Reputation: 463
I am using Visual Studio 2012 and when I launch my program in Debug mode, it runs smoothly. However, when I run it in release mode, I get the error "too many resources requested for launch" on one of my kernel.
I went to compare the compilation parameters between debug and release, and it seems that when I change the option "Generate GPU Debug Information" to "Yes (-G)", the problem disappears.
Why is it so ? Is there something I am missing to be able to run the program without that option ?
Compile options:
D:\Dev\CUDA\bin\nvcc.exe -gencode=arch=compute_50,code=\"sm_50,compute_50\" --use-local-env --cl-version 2012 -ccbin "D:\Program Files (x86)\Microsoft Visual Studio 11.0\VC\bin\x86_amd64" -ID:\Dev\CUDA\include -ID:\Dev\CUDA\include -G -lineinfo --keep-dir x64\Release -maxrregcount=0 --machine 64 --compile -cudart static -DWIN32 -DWIN64 -DNDEBUG -D_CONSOLE -D_MBCS -Xcompiler "/EHsc /W3 /nologo /O2 /Zi /MD " -o x64\Release\main.cu.obj "D:\Dev\Projets\CUDA\ProjAdvMetrixCuda6\Discrete choice v2\main.cu"
Upvotes: 0
Views: 2620
Reputation: 151972
Why is it so ?
It's likely due to a registers per thread issue. Code generation is significantly different between release and debug versions, and this affects the registers used per GPU thread. If you use too many, a kernel will not launch.

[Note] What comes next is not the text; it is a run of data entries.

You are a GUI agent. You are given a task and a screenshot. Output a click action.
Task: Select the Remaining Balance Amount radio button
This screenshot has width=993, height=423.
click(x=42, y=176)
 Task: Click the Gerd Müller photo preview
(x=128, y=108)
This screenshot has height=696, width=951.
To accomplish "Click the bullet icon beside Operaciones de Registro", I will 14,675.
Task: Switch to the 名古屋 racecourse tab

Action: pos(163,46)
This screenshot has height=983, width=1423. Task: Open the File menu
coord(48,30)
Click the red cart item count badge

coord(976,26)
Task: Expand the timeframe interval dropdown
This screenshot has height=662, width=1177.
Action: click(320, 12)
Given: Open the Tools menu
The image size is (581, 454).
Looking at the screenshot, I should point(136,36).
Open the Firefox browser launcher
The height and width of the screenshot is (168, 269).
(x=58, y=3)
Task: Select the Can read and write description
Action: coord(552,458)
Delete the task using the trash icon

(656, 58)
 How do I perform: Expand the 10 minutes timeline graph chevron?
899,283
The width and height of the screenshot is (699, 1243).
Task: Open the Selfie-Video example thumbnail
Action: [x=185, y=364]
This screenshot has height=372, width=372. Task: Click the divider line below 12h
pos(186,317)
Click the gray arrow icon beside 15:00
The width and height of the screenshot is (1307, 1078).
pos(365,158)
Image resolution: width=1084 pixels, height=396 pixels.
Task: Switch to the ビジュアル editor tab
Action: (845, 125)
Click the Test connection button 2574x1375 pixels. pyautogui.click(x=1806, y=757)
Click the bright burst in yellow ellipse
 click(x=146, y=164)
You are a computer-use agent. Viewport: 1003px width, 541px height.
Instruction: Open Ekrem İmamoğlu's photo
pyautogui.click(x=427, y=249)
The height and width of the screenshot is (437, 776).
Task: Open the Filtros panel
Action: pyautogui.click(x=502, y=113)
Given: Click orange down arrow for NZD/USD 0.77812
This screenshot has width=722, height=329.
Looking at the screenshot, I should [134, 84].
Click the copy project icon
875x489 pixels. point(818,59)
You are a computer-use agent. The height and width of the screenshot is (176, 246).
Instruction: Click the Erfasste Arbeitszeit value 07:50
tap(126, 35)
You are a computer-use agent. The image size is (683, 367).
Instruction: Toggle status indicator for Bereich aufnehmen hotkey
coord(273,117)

You can quickly confirm this by modifying this particular command line switch:
-maxrregcount=0
to some other value. This is possible to do in one of the Visual Studio project configuration fields. I would start with a value of something like 20 for this. If that causes the release project to run, then you have a registers per thread issue. You can get more info about that by studying some of the answers discussing it already, such as the answer here
Note that this problem is not necessarily just pertinent to release vs. debug. Anything that affects code generation could lead to a similar problem, such as 32bit/64bit, or other project or compiler setting differences. The solution path is the same.
Upvotes: 2